At that point the laughter stopped. Sarai
snarled at Abram, “Get rid of that slave woman and her son…” She refused to use
our names…
“Get rid of that slave woman and her son, for
that woman’s son will never share in the inheritance with my son Isaac.”
And he won’t… Because the next morning Abram gave
me some food and a skin of water and sent us off into the Desert of Beersheba
towards Egypt.
I said “You can’t do this!”
I knew that he could do what he wanted with
me… after all he already had… I was only a slave.. His property… But what about
his son!?
He said that God had assured him that we
would be alright… That both Isaac and Ishmael would father nations making him not
just Abram, “father of many”, but Abraham “Father of many nations.” But fathers
should protect their children, not just cast them off into the desert…
But cast us off he did… We walked off through the desert back
towards Egypt… I suppose I was free at last… But we ate the last of the food two
days ago, and finished the water this morning… So I left
Ishmael to sleep under those bushes over there, and came here where I can’t
hear him whimpering and he can’t see me cry… Where now is the God who sees me…
the God who hears?
Did he really see me 12 years ago when I ran
away into the desert? Did I really hear him speaking to me? Or was it just
wishful thinking? Just the sun-crazed delusions of a slave girl whom no-one
ever sees or hears?
What about all the other slaves? Does God see
and hear them? Or am I and my son special?
And if by some miracle we were to survive,
what would I tell this son of mine, this son of a slave girl… this rejected son
of Abra-HAM who will himself father a nation? Will I tell him how special he
was in the eyes of God? Will I feed him on a diet of stories of his lost
inheritance? Of desert dreams? What will I tell him of his brother Isaac; the
one whose birth brought laughter while his brother Ishmael and his mother is
banished? Or what could I tell him of his forgotten family in Africa? Do they
still live there or were they too sold into slavery?
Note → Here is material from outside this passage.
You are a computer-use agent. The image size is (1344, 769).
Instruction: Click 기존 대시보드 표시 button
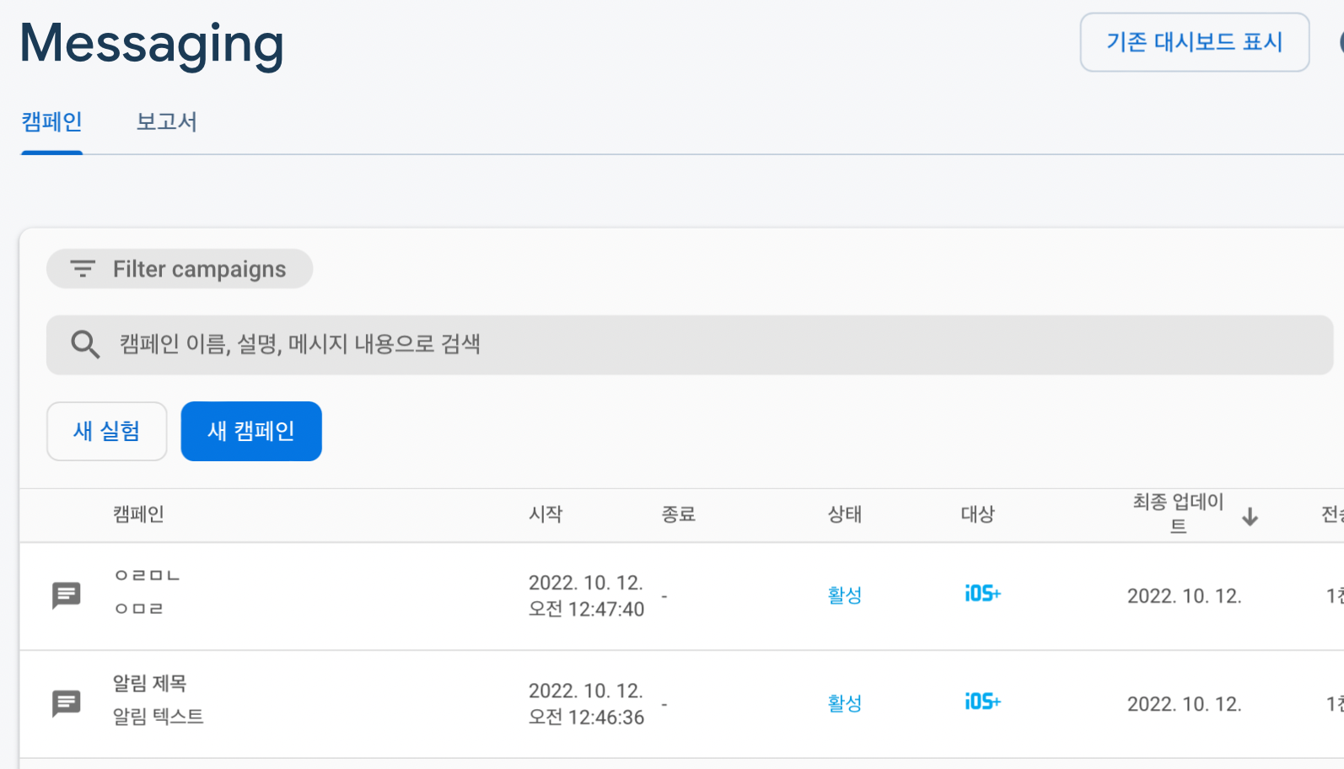(1194, 42)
What sort of a nation is born from a story
like this? Perhaps it would be better if the story stopped here…
God heard the boy crying, and the angel of God called to Hagar from heaven and said to her, “What is the matter, Hagar? Do not be afraid; God has heard the boy crying as he lies there. Lift the boy up and take him by the hand, for I will make him into a great nation.”
Then God opened her eyes and she saw a well of water. So she went and filled the skin with water and gave the boy a drink.
God was with the boy as
he grew up. He lived in the desert and became an archer. While he
was living in the Desert of Paran, his mother got a wife for him from
Egypt.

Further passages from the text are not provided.